Everyone in healthcare appears to be invested in improving patient safety while limiting medical errors. This is a very common goal for providers, patients and attorneys across the board. The lack of agreement in this field comes when it’s time to consider the “how” and “why”. These disputes can occur in many different contexts (e.g., disagreement when establishing standards/protocols; disagreements in peer review; disagreements with patients particularly resulting in litigation). Healthcare disputes such as these are particularly apt for Alternative Dispute Resolution (ADR). Here’s why:
It is confidential. When used properly, it’s able to encourage frank disclosures between doctor and patient or amongst professionals. This helps to get to the heart of the matter efficiently and accurately. This should greatly contribute towards better patient safety, which is most important. ADR, and particularly mediation or facilitation, are speedy and relatively inexpensive. Usually the mediator or facilitator is someone who is knowledgeable about healthcare, which helps get to a fair and professional resolution. Sadly, unexpectedly bad outcomes occur across the healthcare spectrum, some of which are preventable. When negative events affect a loved one, family members want the opportunity to speak with the involved doctors to learn more about what happened. In potential litigation situations, doctors may be hesitant to discuss details. ADR, however, provides a forum where families can learn about what happened without doctors being so hesitant to disclose. We have all heard about the power in “I’m sorry.” This is even more powerful in getting to timely, less expensive, and fair resolution.
When doctors don’t want to discuss what happened, this can leave family members questioning the circumstances and feeling backed into a corner. These families might use litigation as a last resort to get the details and closure they want. When an event has been disclosed, it’s easier to structure communication that provides individuals with the information they need to understand what has happened. There are several different models for using ADR to resolve healthcare disputes.
The Rush Model is a method of co-mediation developed in 1995 at Chicago’s Rush Medical Center. The first stage is the creation of a mediation agreement. The agreement outlines confidentiality, sets out the definition for finality, and includes brief presentations by each side. The plaintiff selects the mediators. More than 80 percent of the cases handled in the first year were able to be resolved through this mediation model.

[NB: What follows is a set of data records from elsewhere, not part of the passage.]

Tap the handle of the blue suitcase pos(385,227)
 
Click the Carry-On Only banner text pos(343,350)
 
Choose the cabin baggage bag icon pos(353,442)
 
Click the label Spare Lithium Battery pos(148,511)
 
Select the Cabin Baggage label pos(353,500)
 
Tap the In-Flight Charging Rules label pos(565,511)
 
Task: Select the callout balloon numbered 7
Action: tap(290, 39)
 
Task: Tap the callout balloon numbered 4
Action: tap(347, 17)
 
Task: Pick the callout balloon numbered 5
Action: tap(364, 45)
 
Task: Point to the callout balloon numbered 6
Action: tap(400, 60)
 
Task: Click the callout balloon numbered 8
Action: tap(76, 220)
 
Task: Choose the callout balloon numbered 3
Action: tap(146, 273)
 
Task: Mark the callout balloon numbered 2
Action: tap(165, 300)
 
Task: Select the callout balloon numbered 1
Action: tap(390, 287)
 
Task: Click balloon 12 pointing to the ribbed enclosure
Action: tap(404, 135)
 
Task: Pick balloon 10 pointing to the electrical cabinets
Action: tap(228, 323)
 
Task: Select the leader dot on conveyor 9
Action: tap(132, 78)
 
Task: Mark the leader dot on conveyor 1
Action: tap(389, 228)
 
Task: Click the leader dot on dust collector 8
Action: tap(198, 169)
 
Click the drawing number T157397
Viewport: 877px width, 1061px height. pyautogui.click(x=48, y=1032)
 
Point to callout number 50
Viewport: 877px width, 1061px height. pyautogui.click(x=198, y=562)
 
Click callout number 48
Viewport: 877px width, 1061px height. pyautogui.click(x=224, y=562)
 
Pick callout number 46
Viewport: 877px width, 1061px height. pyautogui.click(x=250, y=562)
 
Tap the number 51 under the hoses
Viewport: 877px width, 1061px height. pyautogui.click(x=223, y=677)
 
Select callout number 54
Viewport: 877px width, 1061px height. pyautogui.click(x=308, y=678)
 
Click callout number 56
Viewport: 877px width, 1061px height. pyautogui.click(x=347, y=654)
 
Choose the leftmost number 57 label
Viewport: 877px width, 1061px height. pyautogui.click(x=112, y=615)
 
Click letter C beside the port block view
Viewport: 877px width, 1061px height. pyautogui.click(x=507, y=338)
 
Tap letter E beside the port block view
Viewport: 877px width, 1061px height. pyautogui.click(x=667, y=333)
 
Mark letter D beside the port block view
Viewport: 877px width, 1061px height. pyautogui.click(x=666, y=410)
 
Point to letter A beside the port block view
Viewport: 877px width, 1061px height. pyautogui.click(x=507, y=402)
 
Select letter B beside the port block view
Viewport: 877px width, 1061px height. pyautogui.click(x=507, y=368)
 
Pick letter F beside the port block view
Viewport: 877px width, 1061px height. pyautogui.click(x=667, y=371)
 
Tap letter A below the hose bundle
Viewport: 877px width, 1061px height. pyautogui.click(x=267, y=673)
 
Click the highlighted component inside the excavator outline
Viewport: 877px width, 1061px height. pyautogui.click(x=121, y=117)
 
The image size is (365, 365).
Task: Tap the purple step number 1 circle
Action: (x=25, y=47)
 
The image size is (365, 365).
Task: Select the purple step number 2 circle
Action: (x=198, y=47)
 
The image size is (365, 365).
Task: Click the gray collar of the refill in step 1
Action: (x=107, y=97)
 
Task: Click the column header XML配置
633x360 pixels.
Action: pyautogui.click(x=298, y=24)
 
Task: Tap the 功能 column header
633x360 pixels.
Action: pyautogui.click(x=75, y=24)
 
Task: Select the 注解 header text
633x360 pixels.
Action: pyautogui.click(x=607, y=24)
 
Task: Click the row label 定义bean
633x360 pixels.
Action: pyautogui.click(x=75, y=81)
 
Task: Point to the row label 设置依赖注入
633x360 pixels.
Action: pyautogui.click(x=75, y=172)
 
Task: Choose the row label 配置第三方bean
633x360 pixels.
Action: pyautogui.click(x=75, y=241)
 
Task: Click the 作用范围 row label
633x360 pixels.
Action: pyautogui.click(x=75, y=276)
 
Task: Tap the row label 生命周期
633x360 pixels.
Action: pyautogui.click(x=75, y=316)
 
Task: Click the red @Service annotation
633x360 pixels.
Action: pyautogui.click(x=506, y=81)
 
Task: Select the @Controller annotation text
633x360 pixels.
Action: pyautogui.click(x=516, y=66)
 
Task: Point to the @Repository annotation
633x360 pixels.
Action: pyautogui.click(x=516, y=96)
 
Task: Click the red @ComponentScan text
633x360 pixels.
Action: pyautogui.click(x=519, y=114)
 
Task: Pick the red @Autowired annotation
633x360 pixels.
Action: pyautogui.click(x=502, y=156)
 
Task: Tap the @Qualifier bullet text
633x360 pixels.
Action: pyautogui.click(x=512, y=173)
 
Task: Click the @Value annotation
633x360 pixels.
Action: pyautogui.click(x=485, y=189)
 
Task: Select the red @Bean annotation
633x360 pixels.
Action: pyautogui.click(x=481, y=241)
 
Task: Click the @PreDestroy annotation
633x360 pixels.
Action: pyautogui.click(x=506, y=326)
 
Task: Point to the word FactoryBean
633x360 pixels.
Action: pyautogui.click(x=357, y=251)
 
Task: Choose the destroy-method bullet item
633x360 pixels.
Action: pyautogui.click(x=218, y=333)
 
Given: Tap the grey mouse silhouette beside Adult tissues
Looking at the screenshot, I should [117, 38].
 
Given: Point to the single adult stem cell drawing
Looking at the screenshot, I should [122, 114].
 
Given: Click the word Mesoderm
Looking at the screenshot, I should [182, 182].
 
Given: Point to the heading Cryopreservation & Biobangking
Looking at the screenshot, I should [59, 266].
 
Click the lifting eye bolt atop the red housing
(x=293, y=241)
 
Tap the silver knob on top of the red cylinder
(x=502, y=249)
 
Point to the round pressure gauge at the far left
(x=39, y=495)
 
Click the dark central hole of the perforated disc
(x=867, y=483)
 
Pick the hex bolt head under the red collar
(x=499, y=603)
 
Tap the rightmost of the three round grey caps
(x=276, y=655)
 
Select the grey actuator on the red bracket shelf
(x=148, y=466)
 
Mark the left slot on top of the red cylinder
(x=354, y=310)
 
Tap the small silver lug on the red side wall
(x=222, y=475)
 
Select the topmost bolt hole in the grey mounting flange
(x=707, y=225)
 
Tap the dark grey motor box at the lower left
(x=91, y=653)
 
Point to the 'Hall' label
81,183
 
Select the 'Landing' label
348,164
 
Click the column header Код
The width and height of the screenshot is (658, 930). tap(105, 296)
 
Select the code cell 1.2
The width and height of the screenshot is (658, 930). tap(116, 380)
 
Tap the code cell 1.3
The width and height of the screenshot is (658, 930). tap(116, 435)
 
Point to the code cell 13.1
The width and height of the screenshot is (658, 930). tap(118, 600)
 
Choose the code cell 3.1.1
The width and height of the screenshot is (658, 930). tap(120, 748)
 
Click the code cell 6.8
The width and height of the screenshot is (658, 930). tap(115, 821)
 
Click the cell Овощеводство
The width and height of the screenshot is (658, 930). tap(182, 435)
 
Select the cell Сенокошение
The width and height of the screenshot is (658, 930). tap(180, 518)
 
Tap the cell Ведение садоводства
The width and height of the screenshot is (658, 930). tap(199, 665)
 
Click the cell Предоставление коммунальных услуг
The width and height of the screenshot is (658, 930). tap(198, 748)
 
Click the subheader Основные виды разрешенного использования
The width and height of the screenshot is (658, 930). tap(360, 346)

The Department of Veterans Affairs also uses a model. Their model requires full disclosure of the facts in addition to an apology by the chief of staff. Designated medical center staff negotiated until the plaintiff was satisfied with fair compensation.
The University of Michigan model is a third example of ADR in healthcare. It involves quick and fair compensation where it was determined medical care led to patient injury, defense of staff when it was clear that the staff were not responsible for injury to the patient, and learning from the mistakes as well as the experiences of the patients.
There are times when court litigation is appropriate. However, particularly in healthcare, those times are rare. Setting in place procedures for ADR in these types of disputes is good business and good medicine.